Wednesday, January 18, 2006

not another list!

Because I am not creative enough to think up clever lists like, Ben, Loren, or even Mike; I just recycle their great ideas. I suffer from an acute case of 'standing on the shoulders of giants syndrome,' or SSoGS.

However here is a partial list of Literary Critics Essential for the Theologian:

  • Harold Bloom
  • Julia Kristeva
  • Roland Barthes
  • Umberto Eco
  • Wolfgang Iser
  • Edward Said
  • Mikhail Bakhtin
  • Gerard Genette
  • Terry Eagleton
  • Jonathan Culler
  • Fredric Jameson
  • Robert Polzin (he counts!)
  • Sigmund Freud
  • Jacques Lacan
  • Ferdinand de Saussure

I would love to see someone make a list for socio-rhetorical critics! And I am sorry the list is so dominated by male critics.

4 comments:

Alan Bandy said...

Thanks for the list and after all don't we all build on the works of others. I do have a question for you since you are the current intertextuality expert in the bloggosphere. Is it acceptable to use the designation "intertextual" broadly enough to speak of the basic ways that a prior text may influence a later text? I am attempting to use intertextuality to describe a structural phenomenon, but I am reticent about using such a loaded term in a manner slightly out of the ordinary. In other words, I want to use the term intertextual to describe how one text may be loosely structured on earlier texts. What do you think.

metalepsis said...

Sameer,

No your wrong, Sternberg does not count, Polzin rocks that is why he made the list.

Alan,

Wow what an honour, although I feel that I must defer the title to Pete Phillips over at postmodernbible.

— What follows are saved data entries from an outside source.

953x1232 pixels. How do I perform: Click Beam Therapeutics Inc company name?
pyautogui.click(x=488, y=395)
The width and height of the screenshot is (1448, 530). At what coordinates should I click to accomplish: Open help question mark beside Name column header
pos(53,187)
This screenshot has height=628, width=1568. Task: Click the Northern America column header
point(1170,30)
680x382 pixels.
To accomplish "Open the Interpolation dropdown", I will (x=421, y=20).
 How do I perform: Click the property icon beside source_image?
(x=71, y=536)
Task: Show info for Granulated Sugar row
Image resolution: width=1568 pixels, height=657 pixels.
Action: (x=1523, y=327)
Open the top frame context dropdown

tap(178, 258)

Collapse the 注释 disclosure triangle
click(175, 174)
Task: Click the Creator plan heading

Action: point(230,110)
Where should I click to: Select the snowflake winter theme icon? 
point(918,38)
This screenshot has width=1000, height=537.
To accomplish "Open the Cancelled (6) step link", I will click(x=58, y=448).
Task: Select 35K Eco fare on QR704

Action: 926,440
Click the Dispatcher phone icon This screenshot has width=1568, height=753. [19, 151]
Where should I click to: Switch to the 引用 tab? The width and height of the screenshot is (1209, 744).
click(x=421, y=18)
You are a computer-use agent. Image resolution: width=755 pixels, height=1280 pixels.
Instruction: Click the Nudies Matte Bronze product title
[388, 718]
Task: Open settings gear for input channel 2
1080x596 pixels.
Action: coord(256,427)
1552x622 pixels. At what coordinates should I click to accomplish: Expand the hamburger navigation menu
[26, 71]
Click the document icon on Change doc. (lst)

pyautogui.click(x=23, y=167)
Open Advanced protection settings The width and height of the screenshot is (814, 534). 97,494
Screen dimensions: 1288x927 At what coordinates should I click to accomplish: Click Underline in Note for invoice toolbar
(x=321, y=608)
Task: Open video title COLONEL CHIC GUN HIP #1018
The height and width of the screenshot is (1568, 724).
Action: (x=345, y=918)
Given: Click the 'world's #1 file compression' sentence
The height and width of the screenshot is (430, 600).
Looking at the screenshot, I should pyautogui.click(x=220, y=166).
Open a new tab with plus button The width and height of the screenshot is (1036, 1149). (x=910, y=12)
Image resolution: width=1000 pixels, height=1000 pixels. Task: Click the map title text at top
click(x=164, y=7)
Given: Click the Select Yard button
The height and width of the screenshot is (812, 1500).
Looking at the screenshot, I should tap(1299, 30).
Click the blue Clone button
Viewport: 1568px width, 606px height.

Genette has published two books that speak to this topic. But I think Palimpsestes (the other is Architext), might adresses the issue of 'structure' in intertextuality. Genette here proposes the term 'transtextuality' as a more inclusive term than 'intertextuality'. He lists the five subtypes of transtextuality as being intertextuality (quotation, plagiarism, and allusion); paratextuality (the relation between a text and its 'paratext', that is the material which surrounds the main body of the text like titles, epigraphs, illustrations, notes, first drafts, etc.); architextuality (a tacit, perhaps even unconscious, designation of a text as part of a genre or genres; although Genette refers to designation by the text itself, it could also be applied to its framing by readers); metatextuality (explicit or implicit critical commentary of one text on another text); hypertextuality (the relation between a text and a preceding 'hypotext' - a text or genre on which it is based but which it transforms, modifies, elaborates or extends; including parody, spoof, sequel, and translation).

I think you can make the case, and you should be able to use the term intertextuality to do so, if by structure you have in mind something that would set a text apart like a genre of sorts. I don't think a chiasum would work as signifying intertextuality, unless there was a definative chiasum in the culture that people in the know would obviously see. But if you want to be esoteric just plug in one of Genette's terms, or pull a Harold Bloom and coin a Greek term to describe what you are trying to do.

Hope this helps! Funny Pete and I were discussing this same issue in an e-mail exchange. You might want to get his take, he really is a smart chap (also a Sheffield Grad!)

Alan Bandy said...

Thanks Bryan that really does help. I might use one of Genette's terms like transtextuality or more to the point architextuality. My hesitance to use these terms or to coin my own is that I want to use something that is fairly well established. Although, established is relative to one's particluar stripe of literary persuasions. Thanks for the reference.

Alan Bandy said...

Any other title beside Palimpsestes that you would reccommend?